Foto: Waberer's/Facebook

Waberer’s podał wyniki za I kwartał br. Nadal na stracie, ale mimo pandemii są oznaki poprawy

Ten artykuł przeczytasz w 3 minuty

W pierwszym kwartale przychody węgierskiej spółki logistycznej Waberer’s spadły o 4,6 proc. rdr., osiągając 173,8 mln euro. Powodem spadku jest m.in. pandemia koronawirusa. 

Przychody węgierskiego operatora spadły od stycznia do marca o niemal 5 proc. głównie za sprawą lockdownu spowodowanego koronawirusem. Znaczący wpływ na to miały mniejsze przychody z transportu międzynarodowego, które spadły o aż 17 proc. Wyniki równoważy jednak segment regionalnej logistyki kontraktowej, który w analizowanym okresie przyniósł o 33 proc. więcej przychodów – w porównaniu z I kw. 2019 r.  

Co ciekawe, między styczniem a marcem wzrósł o 1 proc. zysk operacyjny EBIDTA (tzw. zysk operacyjny, czyli przed odliczeniem odsetek, amortyzacji i przed opodatkowaniem), za sprawą wyższych marż przy wyższych przychodach z regionalnej logistyki kontraktowej. Z kolei marże w transporcie międzynarodowym spadły ze względu na dodatkowe koszty związane z koronawirusem. Jak wynika z podsumowania I kwartału, bezpośrednie koszty firmy wzrosły w tym okresie o 5,2 proc. do 144,4 mln euro.

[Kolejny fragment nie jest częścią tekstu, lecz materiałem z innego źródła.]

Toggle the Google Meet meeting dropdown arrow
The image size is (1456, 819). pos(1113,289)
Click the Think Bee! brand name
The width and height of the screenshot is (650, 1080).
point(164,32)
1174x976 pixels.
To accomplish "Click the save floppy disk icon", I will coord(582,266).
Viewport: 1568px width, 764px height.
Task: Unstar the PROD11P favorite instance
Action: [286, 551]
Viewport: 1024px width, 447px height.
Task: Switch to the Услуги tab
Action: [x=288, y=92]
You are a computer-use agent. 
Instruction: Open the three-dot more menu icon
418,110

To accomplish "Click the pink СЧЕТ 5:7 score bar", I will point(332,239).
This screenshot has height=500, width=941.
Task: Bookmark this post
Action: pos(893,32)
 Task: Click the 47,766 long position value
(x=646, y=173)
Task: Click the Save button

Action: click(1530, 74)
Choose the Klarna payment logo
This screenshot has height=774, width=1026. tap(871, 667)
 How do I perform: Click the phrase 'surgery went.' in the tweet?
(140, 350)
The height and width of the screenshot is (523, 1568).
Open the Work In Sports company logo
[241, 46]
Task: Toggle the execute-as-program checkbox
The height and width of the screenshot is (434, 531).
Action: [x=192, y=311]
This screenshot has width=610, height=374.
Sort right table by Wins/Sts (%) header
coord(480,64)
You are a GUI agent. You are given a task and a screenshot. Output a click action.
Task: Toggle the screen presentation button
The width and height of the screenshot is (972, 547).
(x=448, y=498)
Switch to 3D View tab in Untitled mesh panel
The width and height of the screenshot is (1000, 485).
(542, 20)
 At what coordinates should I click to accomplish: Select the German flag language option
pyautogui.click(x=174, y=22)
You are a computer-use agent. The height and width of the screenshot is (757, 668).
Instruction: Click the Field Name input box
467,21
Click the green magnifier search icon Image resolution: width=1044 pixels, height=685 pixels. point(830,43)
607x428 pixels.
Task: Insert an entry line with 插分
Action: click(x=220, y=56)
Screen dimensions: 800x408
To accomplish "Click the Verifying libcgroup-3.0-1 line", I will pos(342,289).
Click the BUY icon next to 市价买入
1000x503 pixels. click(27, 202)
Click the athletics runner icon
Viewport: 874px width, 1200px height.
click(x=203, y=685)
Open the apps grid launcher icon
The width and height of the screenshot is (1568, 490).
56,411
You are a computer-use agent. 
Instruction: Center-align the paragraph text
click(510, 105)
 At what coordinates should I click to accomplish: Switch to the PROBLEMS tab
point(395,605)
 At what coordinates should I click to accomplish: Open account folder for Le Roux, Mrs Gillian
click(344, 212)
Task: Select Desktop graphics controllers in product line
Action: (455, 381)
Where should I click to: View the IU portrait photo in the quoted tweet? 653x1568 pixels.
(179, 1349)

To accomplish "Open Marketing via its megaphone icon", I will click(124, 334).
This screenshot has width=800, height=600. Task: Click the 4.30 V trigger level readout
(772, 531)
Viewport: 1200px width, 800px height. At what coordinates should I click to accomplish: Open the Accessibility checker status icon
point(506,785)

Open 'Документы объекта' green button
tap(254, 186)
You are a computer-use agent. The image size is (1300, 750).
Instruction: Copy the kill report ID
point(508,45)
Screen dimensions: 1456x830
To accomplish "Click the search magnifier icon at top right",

Firma odnotowała w analizowanym okresie r. straty netto w wysokości 2,5 mln euro (dla porównania strata netto w I kw. 2019 r. wyniosła 4,4 mln euro). 

Waberer’s po raz pierwszy od półtora roku ponoszenia strat odnotował dodatni EBIT (wynik finansowy przed odliczeniem podatków i odsetek), dzięki wyższym marżom w logistyce kontraktowej i pozyskaniu nowych klientów w tym segmencie, a także dzięki niższej amortyzacji zmniejszonej floty. EBIT za pierwszy kwartał wyniósł 100 tys. euro, podczas gdy rok wcześniej Waberer’s odnotował -2,7 mln euro. Raport wskazuje przy tym na redukcję floty o 13,4 proc. do 3 758 ciężarówek oraz zmniejszenie liczby kierowców o 12,9 proc. do 5 055.

Jak czytamy w bilansie kwartalnym Waberer’s, koronawirus miał poważny wpływ na działalność grupy od drugiej połowy marca 2020 r. W związku z pandemią szefostwo firmy oczekuje, że segment transportu międzynarodowego w II kwartale br. nadal będzie musiał zmagać się z popytem znacznie niższym niż oczekiwano. W segmencie regionalnej logistyki kontraktowej wolumeny detaliczne znacznie wzrosły na przełomie marca i kwietnia, jednak efekt gromadzenia zapasów powoli ustaje. Według firmy segmenty klientów indywidualnych, takich jak branża motoryzacyjna, utrzymają niski popyt na logistykę i transport w najbliższych miesiącach.